GOAL OF THE EXERCISE. Set down word for word each line from the one containing "Close the Roon window with the red button" through the end of the records, both included. Do not copy any pictures.

SOURCE INFORMATION.
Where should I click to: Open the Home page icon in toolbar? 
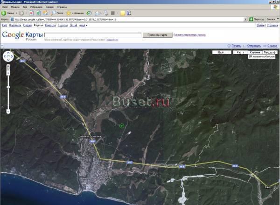pyautogui.click(x=45, y=13)
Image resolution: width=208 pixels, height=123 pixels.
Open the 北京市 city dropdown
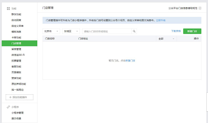point(51,31)

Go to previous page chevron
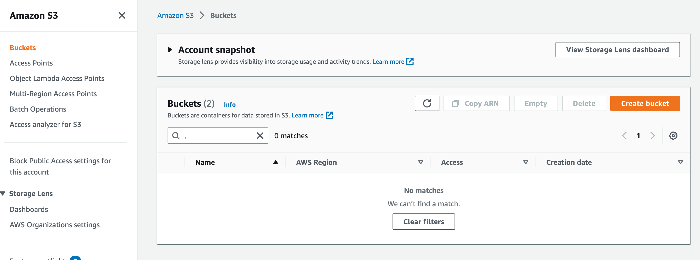point(624,136)
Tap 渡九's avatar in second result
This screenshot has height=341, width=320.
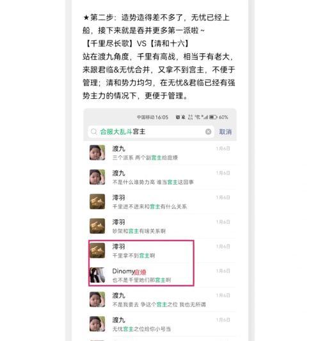[x=97, y=177]
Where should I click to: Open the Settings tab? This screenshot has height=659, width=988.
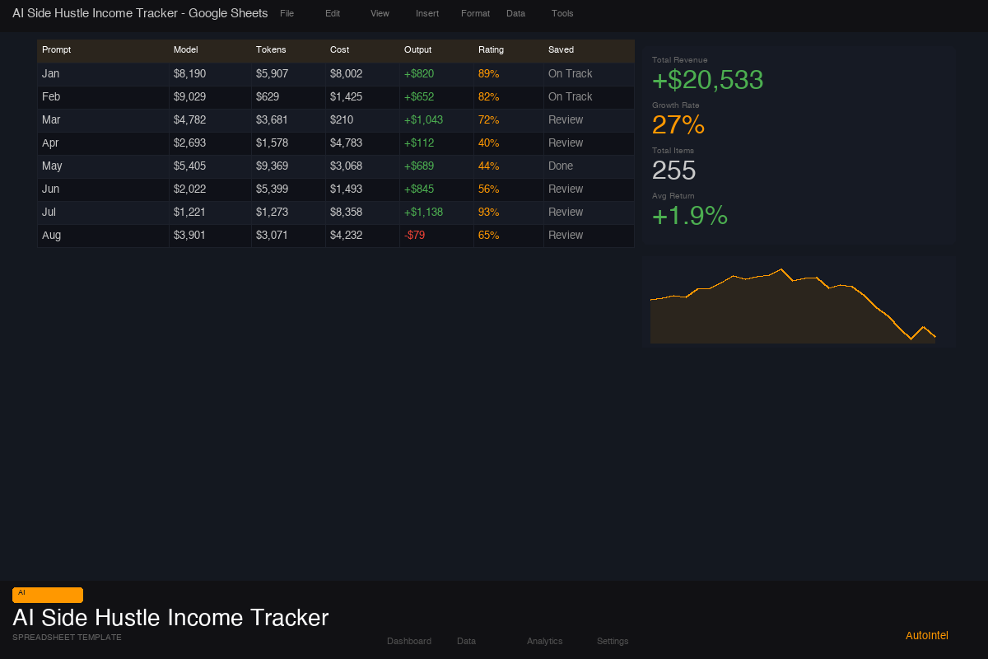click(613, 641)
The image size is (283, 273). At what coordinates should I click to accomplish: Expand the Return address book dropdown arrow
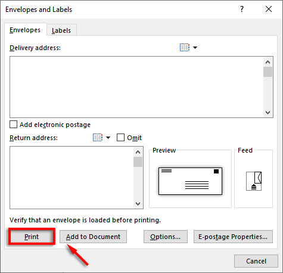coord(108,138)
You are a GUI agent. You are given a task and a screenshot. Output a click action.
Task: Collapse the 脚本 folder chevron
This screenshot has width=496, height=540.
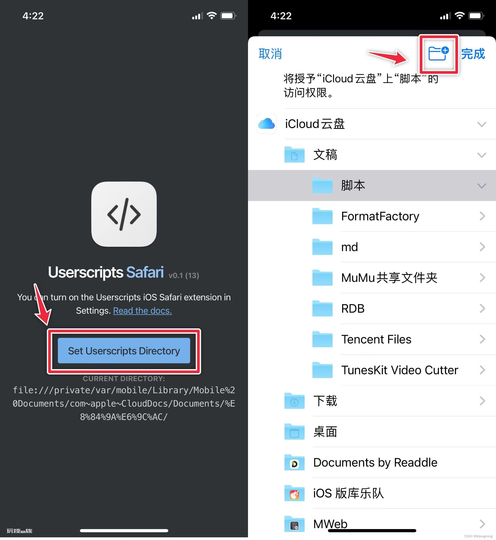coord(482,186)
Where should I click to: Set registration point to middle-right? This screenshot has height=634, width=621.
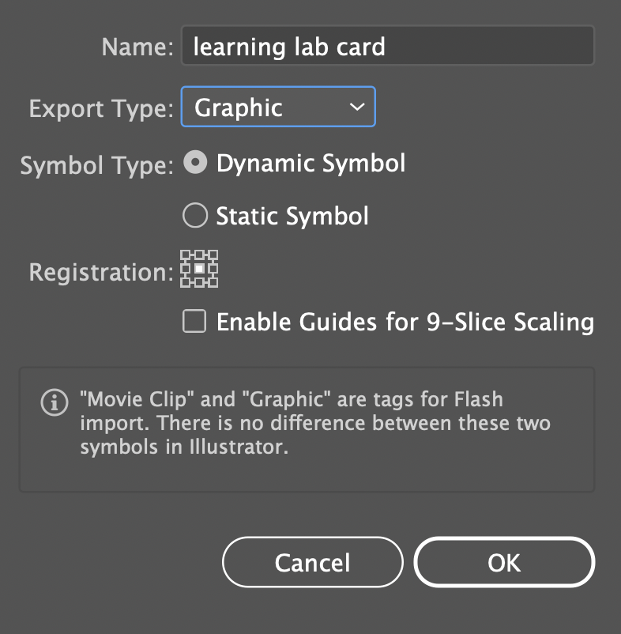tap(213, 269)
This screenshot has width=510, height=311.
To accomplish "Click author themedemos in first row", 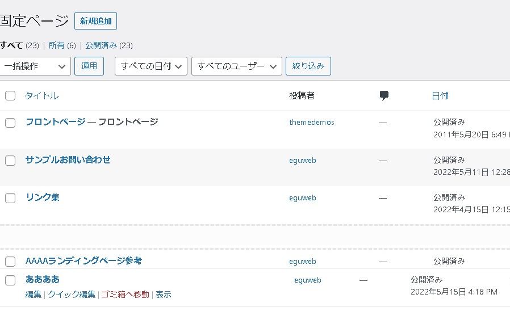I will click(312, 123).
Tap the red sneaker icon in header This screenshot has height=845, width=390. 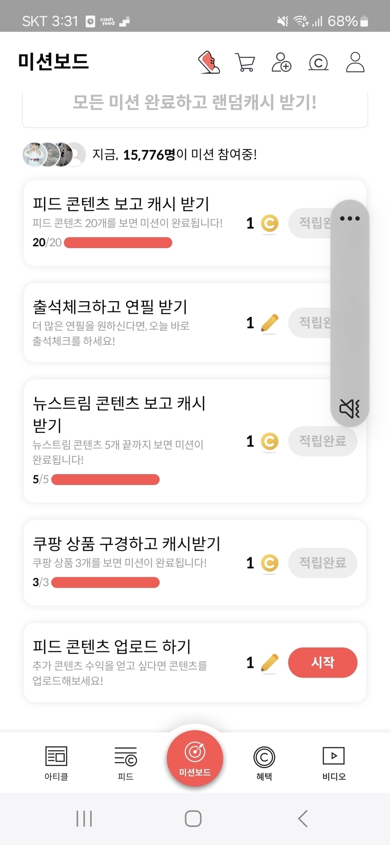tap(209, 63)
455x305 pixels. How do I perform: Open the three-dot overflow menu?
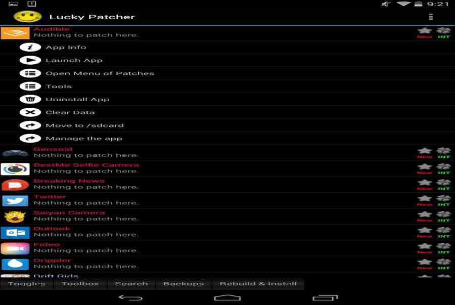(x=431, y=17)
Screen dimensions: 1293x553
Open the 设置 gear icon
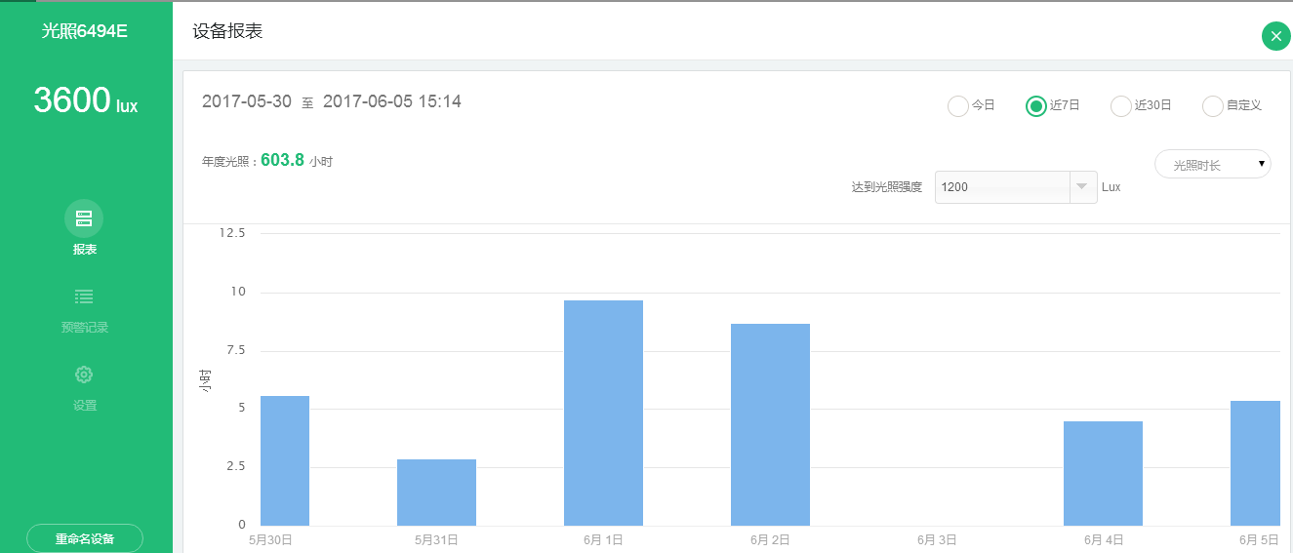click(x=84, y=375)
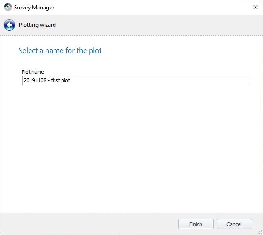
Task: Click the empty title bar area
Action: point(151,8)
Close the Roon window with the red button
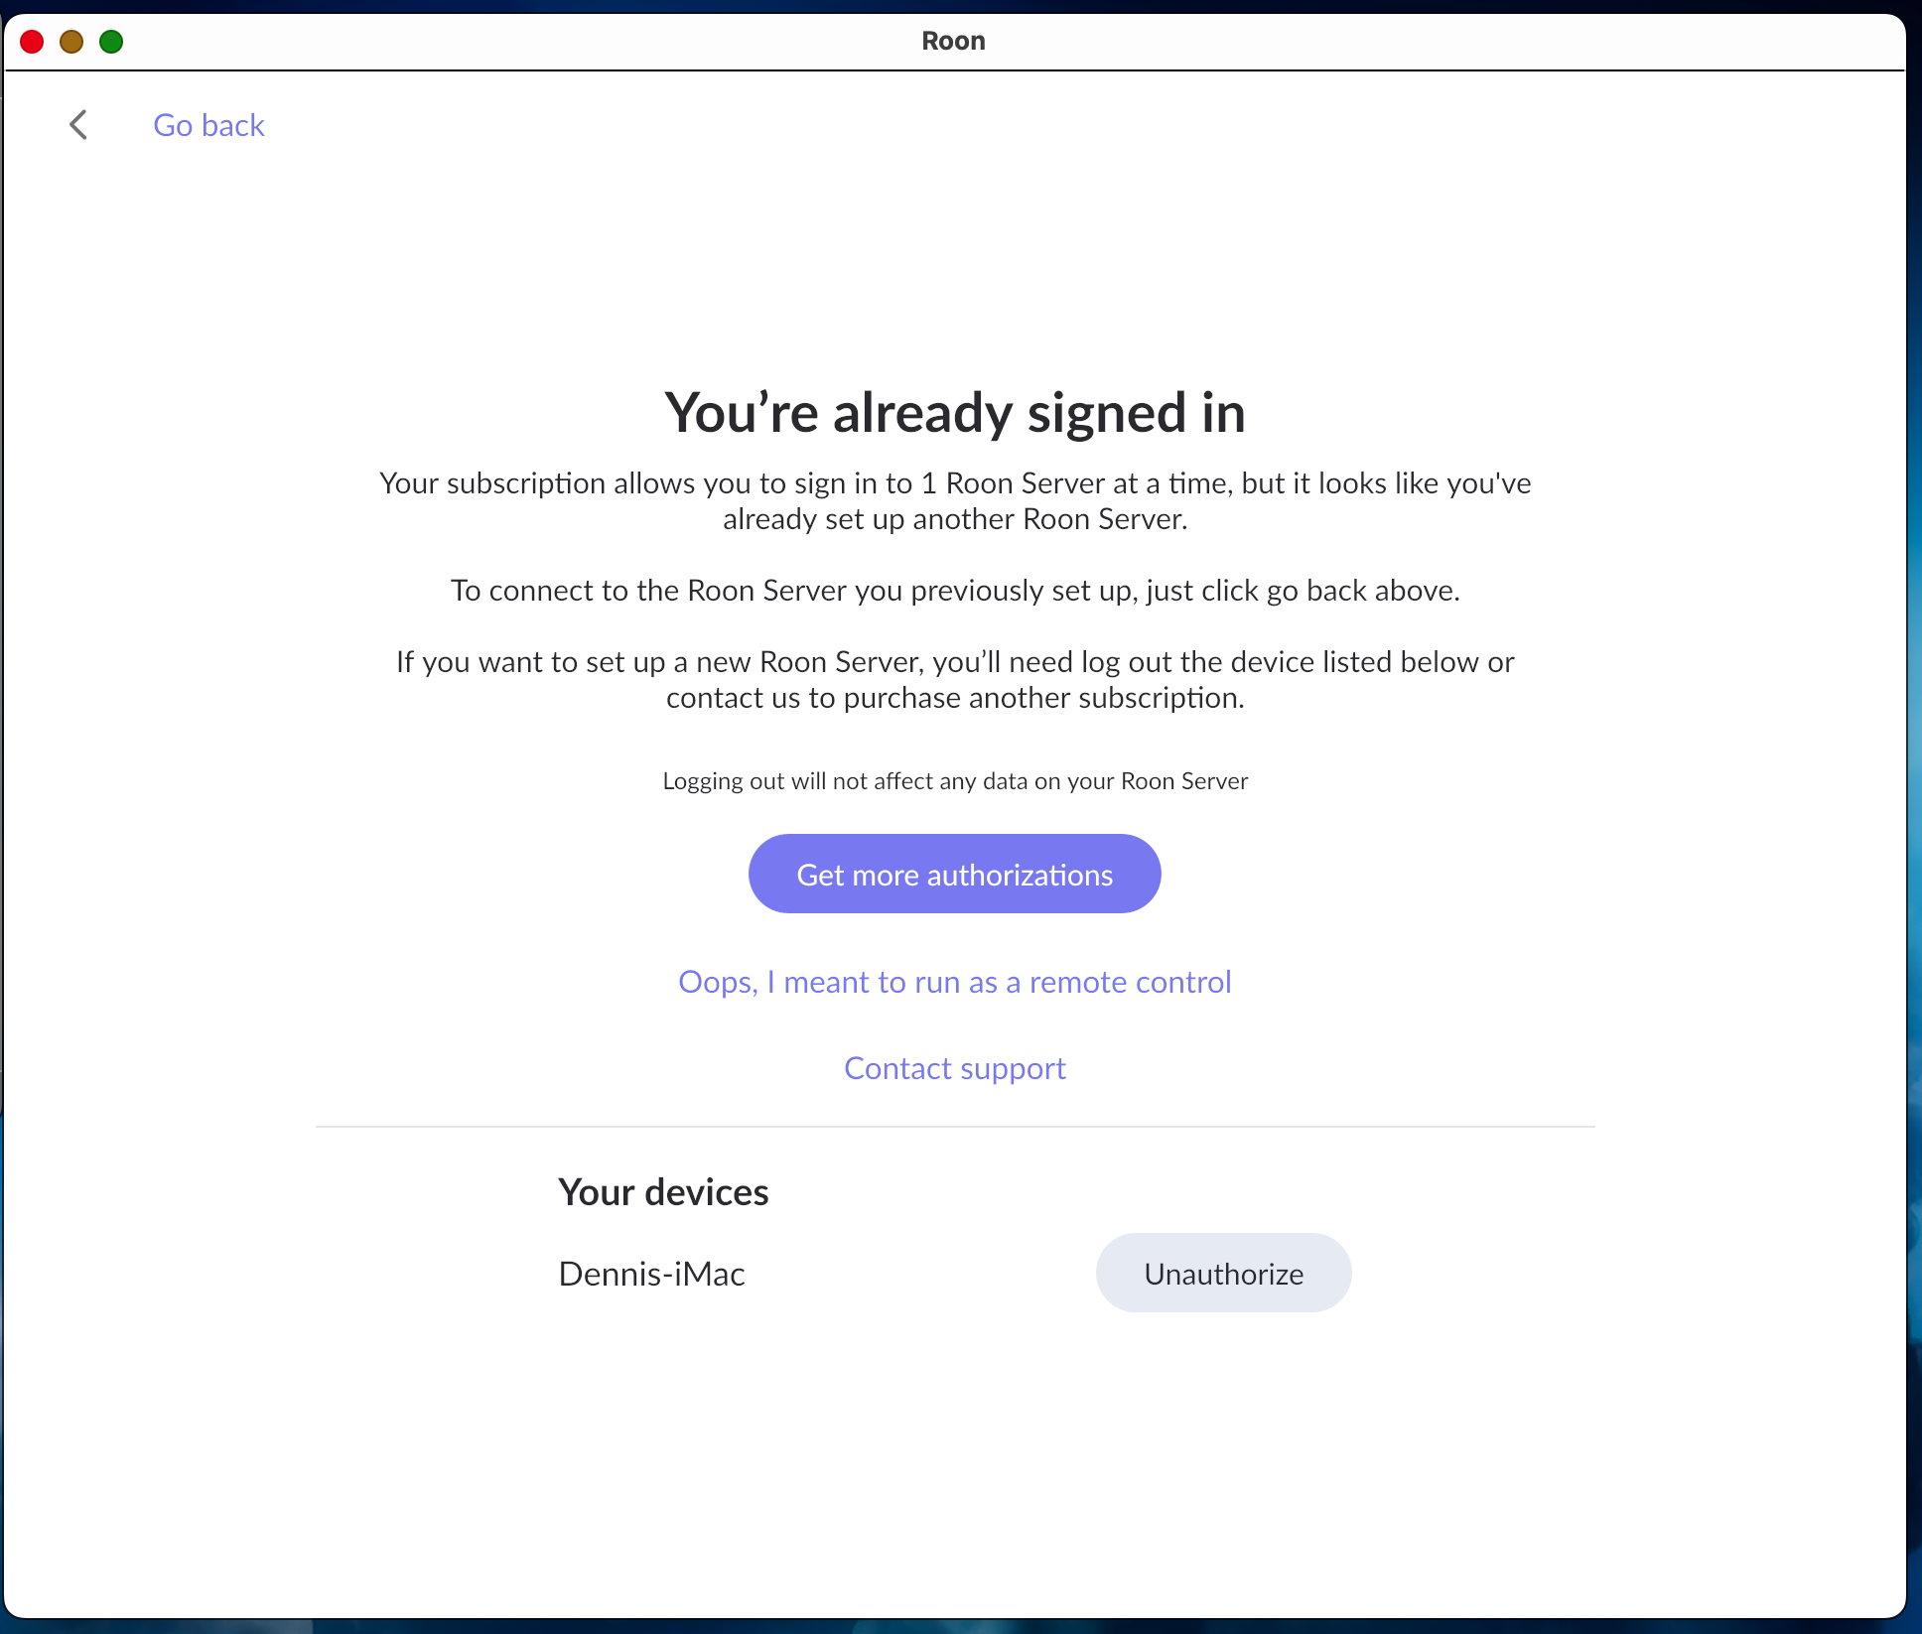 pyautogui.click(x=32, y=42)
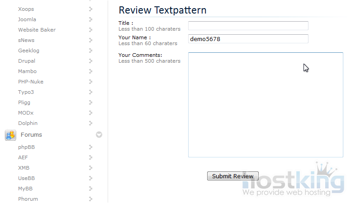The width and height of the screenshot is (351, 203).
Task: Click the arrow icon beside Joomla
Action: (x=90, y=19)
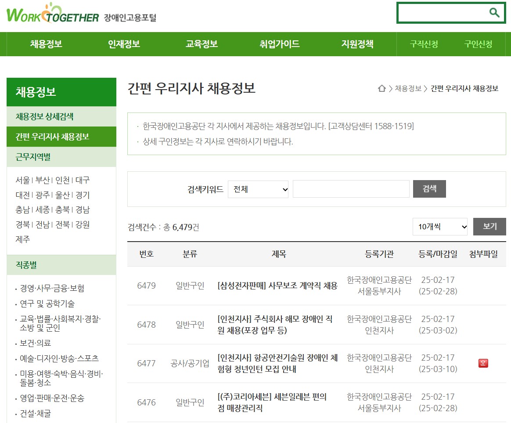
Task: Open the 교육정보 menu
Action: 201,44
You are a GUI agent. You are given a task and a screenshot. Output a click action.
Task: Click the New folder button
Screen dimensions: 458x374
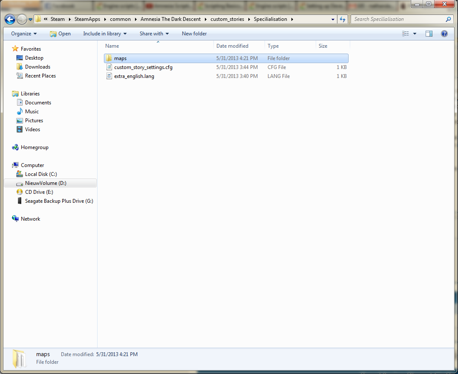194,34
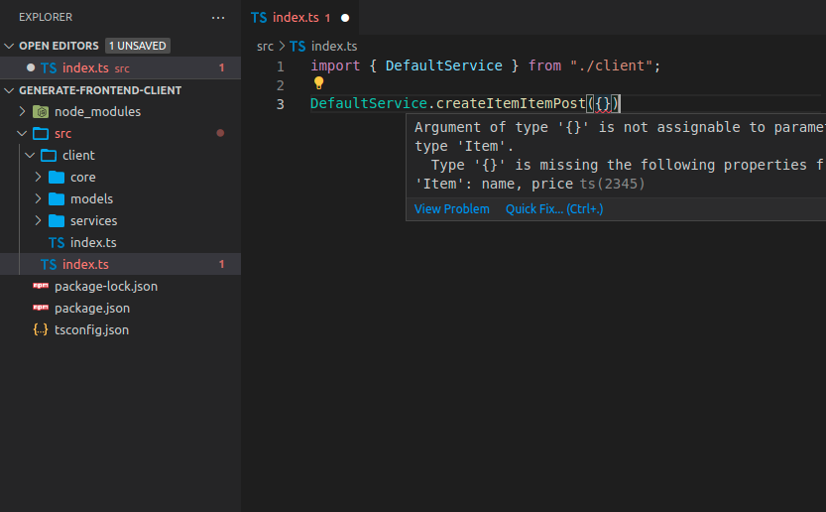Click the package-lock.json npm icon
The height and width of the screenshot is (512, 826).
41,287
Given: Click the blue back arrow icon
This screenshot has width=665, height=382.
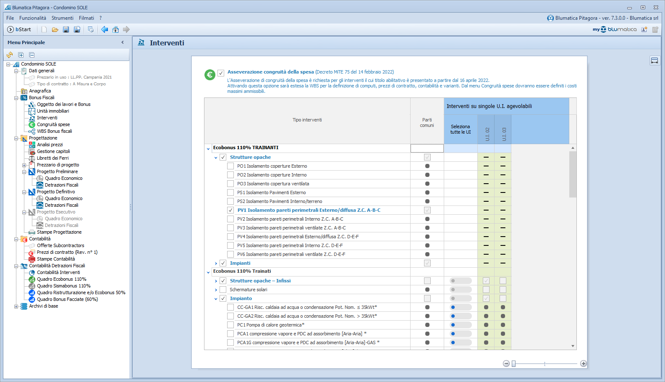Looking at the screenshot, I should (105, 29).
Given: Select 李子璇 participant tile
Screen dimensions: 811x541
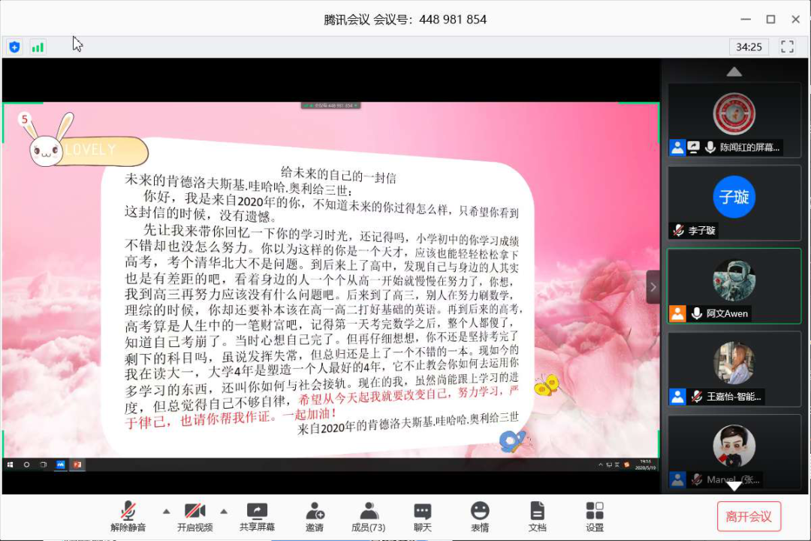Looking at the screenshot, I should (x=734, y=203).
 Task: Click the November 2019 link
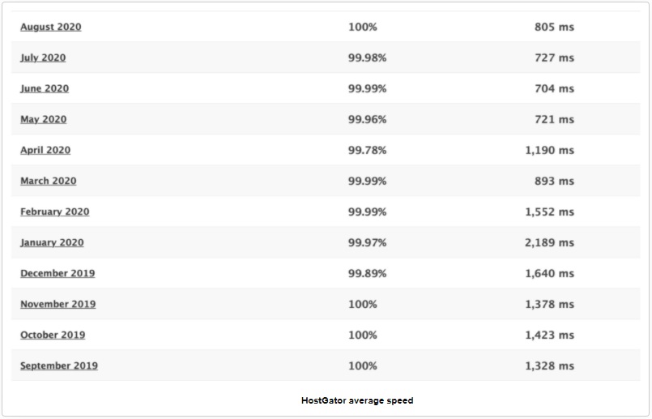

RESPONSE FOR THIS EXERCISE.
Close the Roon window with the red button
 pyautogui.click(x=32, y=42)
The width and height of the screenshot is (351, 203).
Task: Click the arrow icon beside Joomla
Action: (x=90, y=19)
Task: Open the 교육정보 menu
Action: 201,44
You are a GUI agent. You are given a task and a screenshot. Output a click action.
Task: Click the New folder button
Screen dimensions: 458x374
194,34
Click the package-lock.json npm icon
The height and width of the screenshot is (512, 826).
41,287
Given: Click the blue back arrow icon
This screenshot has width=665, height=382.
Looking at the screenshot, I should (105, 29).
Given: Select 李子璇 participant tile
Screen dimensions: 811x541
Looking at the screenshot, I should (x=734, y=203).
 Task: Click the November 2019 link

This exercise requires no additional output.